# Problem statement
Arrange the lines of the material, from the line containing "You are a computer-use agent. Viewport: 223px" through the end, as a JSON list of strings with one string per line and blank lines omitted.

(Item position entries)
_____

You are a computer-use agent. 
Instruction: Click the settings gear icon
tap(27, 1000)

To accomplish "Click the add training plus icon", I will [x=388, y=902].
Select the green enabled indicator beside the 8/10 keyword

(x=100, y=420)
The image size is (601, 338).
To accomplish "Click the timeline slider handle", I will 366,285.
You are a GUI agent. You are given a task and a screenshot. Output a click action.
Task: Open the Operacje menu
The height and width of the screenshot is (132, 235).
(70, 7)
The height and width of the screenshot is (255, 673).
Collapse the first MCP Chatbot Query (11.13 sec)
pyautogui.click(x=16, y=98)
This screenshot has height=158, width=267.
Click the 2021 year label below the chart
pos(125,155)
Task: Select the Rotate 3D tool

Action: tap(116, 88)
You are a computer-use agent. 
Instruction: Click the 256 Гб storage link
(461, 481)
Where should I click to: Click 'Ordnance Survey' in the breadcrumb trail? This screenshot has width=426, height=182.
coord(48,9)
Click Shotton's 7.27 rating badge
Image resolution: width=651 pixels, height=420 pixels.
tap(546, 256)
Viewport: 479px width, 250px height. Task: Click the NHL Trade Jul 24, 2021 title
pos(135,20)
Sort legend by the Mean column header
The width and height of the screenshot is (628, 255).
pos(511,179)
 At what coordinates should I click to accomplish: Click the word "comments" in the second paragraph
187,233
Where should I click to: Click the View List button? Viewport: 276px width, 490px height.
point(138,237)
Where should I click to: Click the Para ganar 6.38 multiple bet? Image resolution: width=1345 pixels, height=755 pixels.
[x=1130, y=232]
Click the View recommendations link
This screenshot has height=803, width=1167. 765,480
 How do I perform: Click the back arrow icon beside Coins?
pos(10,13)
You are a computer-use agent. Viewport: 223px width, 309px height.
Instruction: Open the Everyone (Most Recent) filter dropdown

_____

# Finished exercise
[
  "You are a computer-use agent. Viewport: 223px width, 309px height.",
  "Instruction: Open the Everyone (Most Recent) filter dropdown"
]